Records contained in a dataset:
[Start of section]
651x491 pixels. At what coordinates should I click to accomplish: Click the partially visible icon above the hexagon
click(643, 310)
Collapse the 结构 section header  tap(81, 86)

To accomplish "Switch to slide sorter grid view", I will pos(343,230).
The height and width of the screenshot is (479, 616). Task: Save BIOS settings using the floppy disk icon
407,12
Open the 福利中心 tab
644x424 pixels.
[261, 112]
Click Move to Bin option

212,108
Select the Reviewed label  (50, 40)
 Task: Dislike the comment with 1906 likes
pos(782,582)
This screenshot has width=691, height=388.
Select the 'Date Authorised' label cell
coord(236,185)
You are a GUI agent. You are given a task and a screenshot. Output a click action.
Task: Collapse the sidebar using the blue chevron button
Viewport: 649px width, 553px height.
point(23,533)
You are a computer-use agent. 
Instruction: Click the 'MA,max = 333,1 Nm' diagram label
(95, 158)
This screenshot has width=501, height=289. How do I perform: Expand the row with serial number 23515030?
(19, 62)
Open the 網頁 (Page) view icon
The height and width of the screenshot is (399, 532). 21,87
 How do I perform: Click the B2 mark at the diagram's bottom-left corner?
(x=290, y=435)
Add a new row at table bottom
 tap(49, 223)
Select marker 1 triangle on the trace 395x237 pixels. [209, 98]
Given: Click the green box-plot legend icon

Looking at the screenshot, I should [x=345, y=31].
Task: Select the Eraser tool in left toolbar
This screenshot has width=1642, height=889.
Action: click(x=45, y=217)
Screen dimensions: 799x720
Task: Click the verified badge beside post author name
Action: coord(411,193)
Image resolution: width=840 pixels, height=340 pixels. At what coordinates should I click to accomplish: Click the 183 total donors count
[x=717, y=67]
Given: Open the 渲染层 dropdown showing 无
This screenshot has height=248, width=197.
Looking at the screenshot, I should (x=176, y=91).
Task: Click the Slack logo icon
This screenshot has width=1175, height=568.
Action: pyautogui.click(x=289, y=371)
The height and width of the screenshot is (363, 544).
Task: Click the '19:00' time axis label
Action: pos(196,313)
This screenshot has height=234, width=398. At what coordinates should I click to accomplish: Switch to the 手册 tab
[End of section]
Requirement:
Starting at the first line of the data above, please restate word for word every line up to and including the one that holds "Task: Click the Slack logo icon", and add nothing else.

Exercise result:
651x491 pixels. At what coordinates should I click to accomplish: Click the partially visible icon above the hexagon
click(643, 310)
Collapse the 结构 section header  tap(81, 86)

To accomplish "Switch to slide sorter grid view", I will pos(343,230).
The height and width of the screenshot is (479, 616). Task: Save BIOS settings using the floppy disk icon
407,12
Open the 福利中心 tab
644x424 pixels.
[261, 112]
Click Move to Bin option

212,108
Select the Reviewed label  (50, 40)
 Task: Dislike the comment with 1906 likes
pos(782,582)
This screenshot has width=691, height=388.
Select the 'Date Authorised' label cell
coord(236,185)
You are a GUI agent. You are given a task and a screenshot. Output a click action.
Task: Collapse the sidebar using the blue chevron button
Viewport: 649px width, 553px height.
point(23,533)
You are a computer-use agent. 
Instruction: Click the 'MA,max = 333,1 Nm' diagram label
(95, 158)
This screenshot has width=501, height=289. How do I perform: Expand the row with serial number 23515030?
(19, 62)
Open the 網頁 (Page) view icon
The height and width of the screenshot is (399, 532). 21,87
 How do I perform: Click the B2 mark at the diagram's bottom-left corner?
(x=290, y=435)
Add a new row at table bottom
 tap(49, 223)
Select marker 1 triangle on the trace 395x237 pixels. [209, 98]
Given: Click the green box-plot legend icon

Looking at the screenshot, I should [x=345, y=31].
Task: Select the Eraser tool in left toolbar
This screenshot has width=1642, height=889.
Action: click(x=45, y=217)
Screen dimensions: 799x720
Task: Click the verified badge beside post author name
Action: coord(411,193)
Image resolution: width=840 pixels, height=340 pixels. At what coordinates should I click to accomplish: Click the 183 total donors count
[x=717, y=67]
Given: Open the 渲染层 dropdown showing 无
This screenshot has height=248, width=197.
Looking at the screenshot, I should (x=176, y=91).
Task: Click the Slack logo icon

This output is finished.